[Directions for this task] Format the lines from the one containing "Given: Click the 50% y-axis label" through the end of the lines as a numbered list, leaving out blank lines and any pictures.
:: Data to use ::
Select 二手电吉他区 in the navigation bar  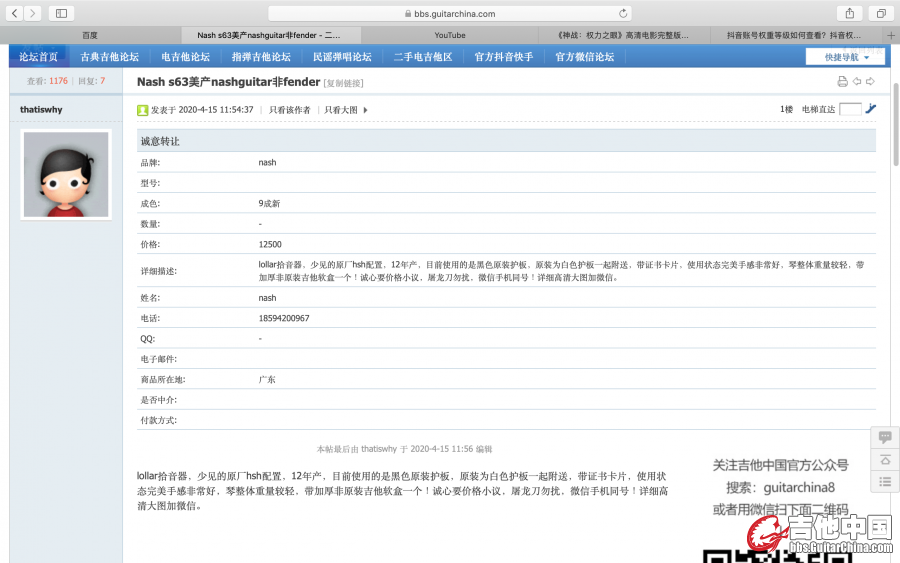(423, 57)
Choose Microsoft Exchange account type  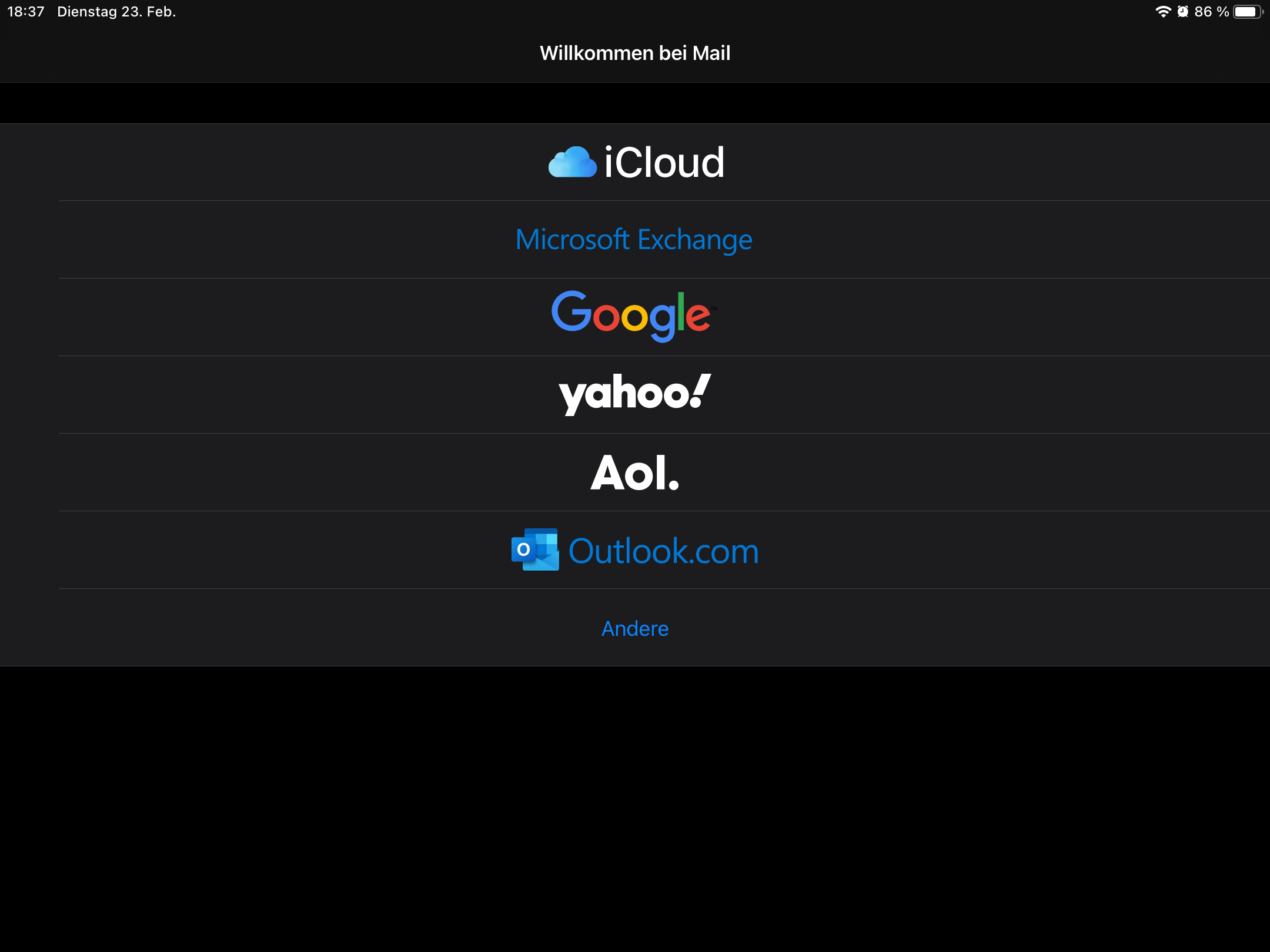pyautogui.click(x=634, y=240)
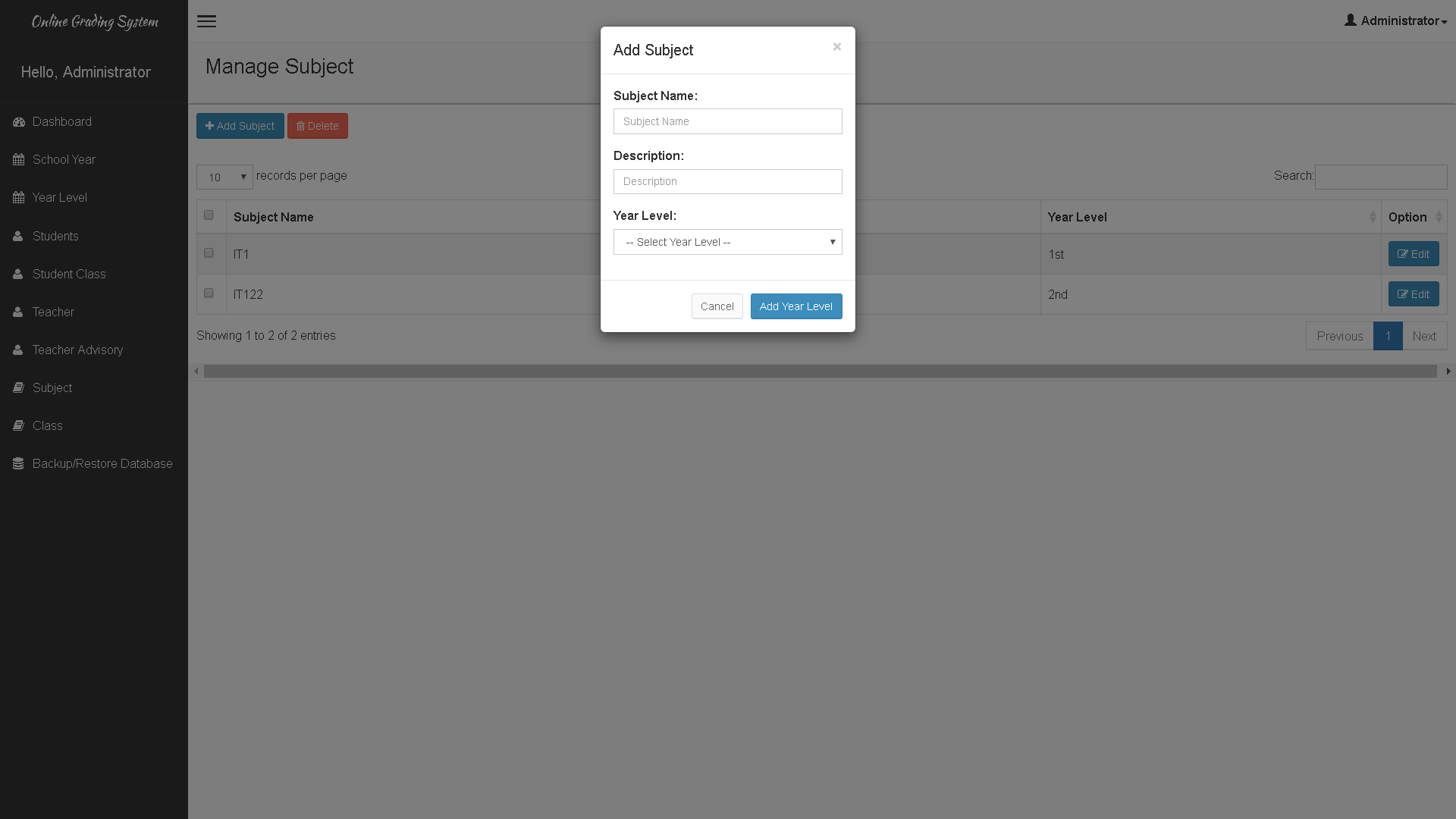Click the Administrator account menu
Viewport: 1456px width, 819px height.
pyautogui.click(x=1396, y=20)
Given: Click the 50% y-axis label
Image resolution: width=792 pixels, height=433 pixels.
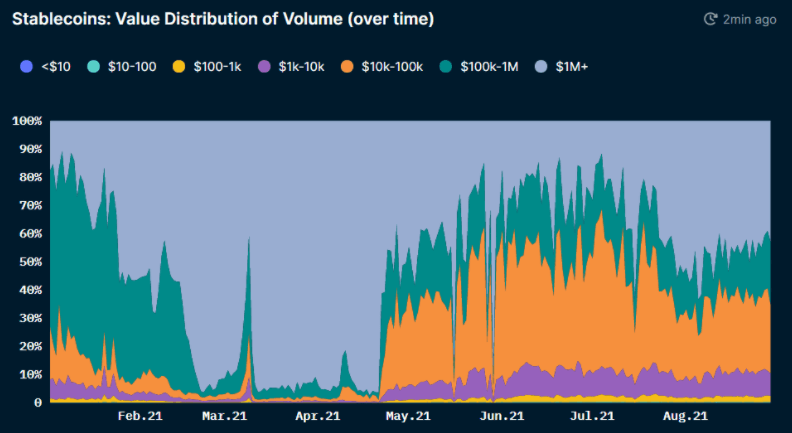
:::
[Task response]
1. Given: Click the 50% y-axis label
2. Image resolution: width=792 pixels, height=433 pixels.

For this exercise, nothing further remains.